Lugar, a co-architect of the $7.5 billion assistance programme for Pakistan known as the Kerry-Lugar-Berman Act, acknowledged that the bilateral relationship was complicated and that bin Laden having hidden in the Pakistani city had raised some questions, but he cautioned that “distancing ourselves from Pakistan would be unwise and extremely dangerous.”
He said any such step would weaken US intelligence gathering, limit “our ability to prevent conflict between India and Pakistan, further complicate military operations in Afghanistan, and end cooperation in finding terrorists.” He also pointed out the importance of nuclear safety. However, the senator said the US must ensure that its military and development assistance was serving American national security interests and sought suggestions from experts on improving the bilateral relationship.
“Pakistan is a nuclear-armed state with missiles capable of delivering nuclear weapons. With more than 180 million people, it is one of the largest Muslim countries in the world and has five times the population of Afghanistan,” said Lugar. “What happens along the Afghan-Pakistan border deeply affects the fate of our operations in Afghanistan. In short, Pakistan is a strategically vital country with which we must engage for our own national security,” he added.
Lugar said it was in acknowledgement of this fact that Congress supported, on a bipartisan basis, the Enhanced Partnership with Pakistan Act, signed into law in 2009. He remarked that the legislation sponsored by Chairman John Kerry and himself attempted to “expand US-Pakistani ties beyond military matters and signals our country’s willingness to engage with Pakistan over the long term.”
“Our diplomatic, security and development ties are growing, despite many difficulties,” said Lugar.

* [Excerpted records]:
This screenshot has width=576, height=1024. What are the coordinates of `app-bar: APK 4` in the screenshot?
--
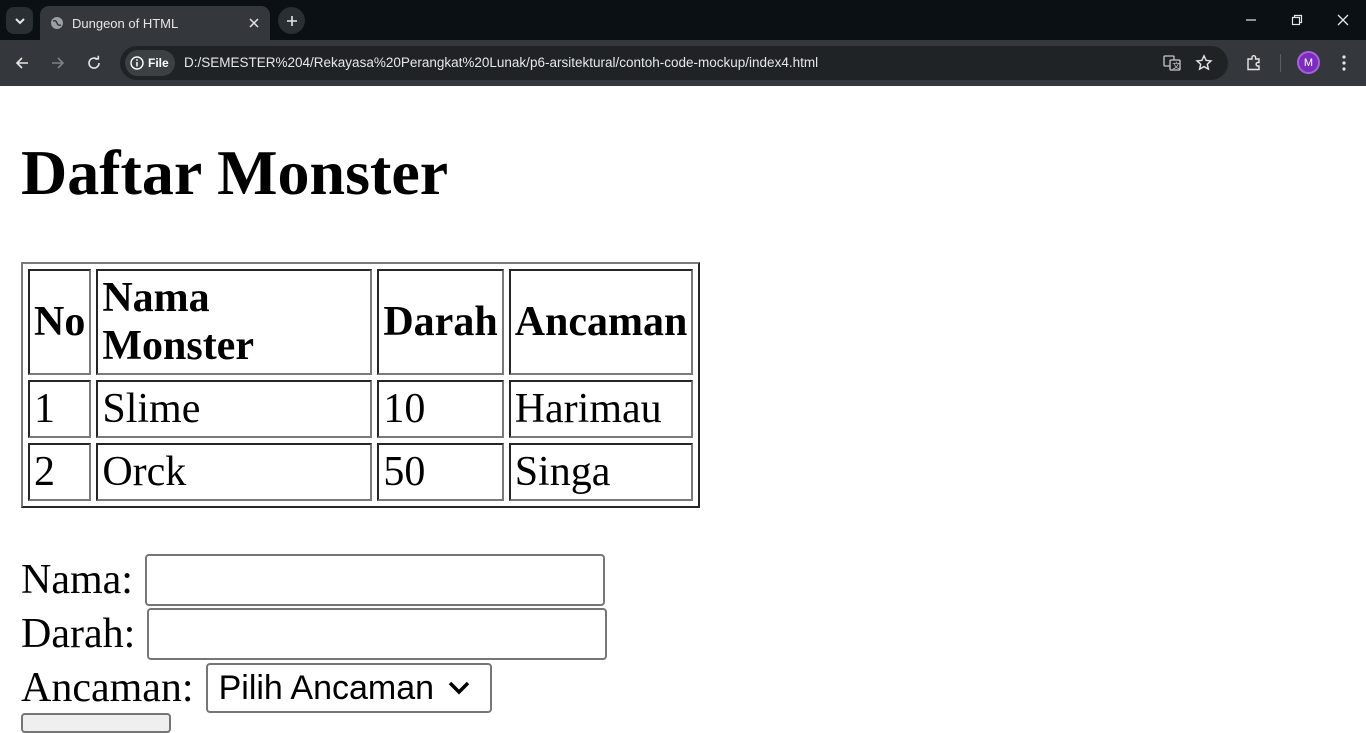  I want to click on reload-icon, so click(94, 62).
...
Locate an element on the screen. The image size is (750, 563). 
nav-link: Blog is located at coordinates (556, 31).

* [What to work on]: Return the stretch of the text on Lugar's remarks about Pakistan from "Lugar, a co-architect" through "the bilateral relationship.", copied word for word. Work from the text alone for what comes next.

* [Result for this exercise]:
Lugar, a co-architect of the $7.5 billion assistance programme for Pakistan known as the Kerry-Lugar-Berman Act, acknowledged that the bilateral relationship was complicated and that bin Laden having hidden in the Pakistani city had raised some questions, but he cautioned that “distancing ourselves from Pakistan would be unwise and extremely dangerous.”
He said any such step would weaken US intelligence gathering, limit “our ability to prevent conflict between India and Pakistan, further complicate military operations in Afghanistan, and end cooperation in finding terrorists.” He also pointed out the importance of nuclear safety. However, the senator said the US must ensure that its military and development assistance was serving American national security interests and sought suggestions from experts on improving the bilateral relationship.